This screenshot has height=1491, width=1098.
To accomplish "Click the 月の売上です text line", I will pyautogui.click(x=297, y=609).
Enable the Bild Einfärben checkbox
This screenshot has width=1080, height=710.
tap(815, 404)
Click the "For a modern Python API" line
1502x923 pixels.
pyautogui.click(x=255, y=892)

:: Prompt ::
Extract all of the data exactly as written.

:: Exercise output ::
This screenshot has height=1491, width=1098.
To accomplish "Click the 月の売上です text line", I will pyautogui.click(x=297, y=609).
Enable the Bild Einfärben checkbox
This screenshot has width=1080, height=710.
tap(815, 404)
Click the "For a modern Python API" line
1502x923 pixels.
pyautogui.click(x=255, y=892)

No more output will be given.